​Procès « Keur Yeurmandé » : Ndella Madior Diouf encourt 5 ans de réclusion 

  

 Le procès tant attendu de la pouponnière « SOS Keur Yeurmandé » s’est ouvert ce mardi 28 avril 2026 à Dakar. Devant une cour imperturbable, Ndella Madior Diouf a alterné entre sourires provocateurs et accusations de complot d’État. Le parquet, dénonçant une « gestion hors-la-loi », a requis une peine de cinq ans de prison ferme.

L’assurance affichée à la barre par Ndella Madior Diouf n’aura pas suffi à dissiper la gravité des faits qui lui sont reprochés. Habillée d’un grand boubou vert, l’ancienne promotrice de radio a comparu devant la Chambre criminelle de Dakar pour répondre d’une kyrielle de chefs d’accusation : homicide involontaire, exercice illégal de la médecine, mise en danger de la vie d’autrui et non-assistance à personne en danger.

Un système fondé sur « la détresse des mères »

Pour se défendre, l’accusée a choisi le registre du messianisme social. Rappelant ses propres déboires d’étudiante face à un refus de paternité, elle a affirmé avoir voulu offrir un refuge à des mères rejetées. Mais sous le vernis humanitaire, le procureur a pointé un modèle économique trouble : le dépôt des nourrissons était conditionné soit à un abandon définitif, soit au versement d’une pension quotidienne de 2 000 FCFA. « Mon téléphone n’arrêtait pas de sonner », s’est-elle justifiée pour expliquer l’entassement d’une soixantaine de nourrissons dans sa structure.

La contre-attaque du « complot »

Fidèle à sa réputation, Ndella Madior Diouf a refusé d’endosser la moindre responsabilité dans les décès d’enfants survenus dans sa pouponnière. Elle a préféré pointer des « erreurs médicales » hospitalières et dénoncer un « sabotage » orchestré par l’Ordre des médecins et le ministère de la Femme. « C’est une attaque, j’ai été infiltrée », a-t-elle martelé, allant jusqu’à mettre en cause l’intégrité des rapports médicaux faisant état de malnutrition et de soins négligés.

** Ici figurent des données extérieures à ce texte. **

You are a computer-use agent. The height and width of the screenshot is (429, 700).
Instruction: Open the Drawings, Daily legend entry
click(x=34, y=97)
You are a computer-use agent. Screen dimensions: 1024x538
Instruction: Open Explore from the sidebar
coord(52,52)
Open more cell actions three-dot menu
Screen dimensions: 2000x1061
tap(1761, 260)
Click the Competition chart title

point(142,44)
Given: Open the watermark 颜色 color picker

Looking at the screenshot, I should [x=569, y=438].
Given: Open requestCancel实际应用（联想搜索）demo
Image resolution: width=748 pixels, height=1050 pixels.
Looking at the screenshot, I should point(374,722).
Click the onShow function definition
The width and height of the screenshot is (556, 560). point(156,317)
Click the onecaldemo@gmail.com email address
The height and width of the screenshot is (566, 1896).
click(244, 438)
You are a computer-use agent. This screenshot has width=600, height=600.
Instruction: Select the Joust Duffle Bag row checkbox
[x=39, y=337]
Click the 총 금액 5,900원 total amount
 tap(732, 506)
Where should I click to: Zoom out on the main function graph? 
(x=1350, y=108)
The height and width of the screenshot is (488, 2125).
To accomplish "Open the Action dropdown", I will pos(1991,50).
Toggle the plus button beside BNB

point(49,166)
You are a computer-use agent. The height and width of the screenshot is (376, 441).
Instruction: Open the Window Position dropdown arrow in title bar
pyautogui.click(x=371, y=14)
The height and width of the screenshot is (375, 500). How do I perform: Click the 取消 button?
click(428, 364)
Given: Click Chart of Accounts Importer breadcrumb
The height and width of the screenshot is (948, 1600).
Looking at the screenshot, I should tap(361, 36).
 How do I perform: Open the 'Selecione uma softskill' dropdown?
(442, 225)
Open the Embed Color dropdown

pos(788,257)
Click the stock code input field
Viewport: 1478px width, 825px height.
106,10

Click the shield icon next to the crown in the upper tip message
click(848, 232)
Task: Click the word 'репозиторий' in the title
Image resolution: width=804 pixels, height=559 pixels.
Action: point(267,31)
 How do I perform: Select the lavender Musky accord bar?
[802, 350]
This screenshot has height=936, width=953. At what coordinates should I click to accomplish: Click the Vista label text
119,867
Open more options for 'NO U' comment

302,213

Sur l’exercice illégal de la médecine, l’accusée a persisté dans une interprétation personnelle du droit, estimant que son statut d’étudiante en 5e année de médecine l’autorisait à prescrire et à soigner.

Le couperet du Ministère public

Le Procureur de la République a fustigé une défense jugée « inadaptée » aux réalités juridiques. Si l’accusation de traite de personnes a été abandonnée faute de preuves, le ministère public n’a montré aucune clémence pour les faits d’homicide involontaire et de mise en danger d’autrui.

Considérant que la compassion ne saurait justifier l’anarchie sanitaire, le magistrat a requis cinq ans d’emprisonnement ferme et un million de FCFA d’amende contre la principale accusée. Pour ses collaborateurs, trois mois de prison ferme ont été sollicités.

Le délibéré est attendu avec impatience, alors que cette affaire reste le symbole des failles béantes de la protection de l’enfance au Sénégal.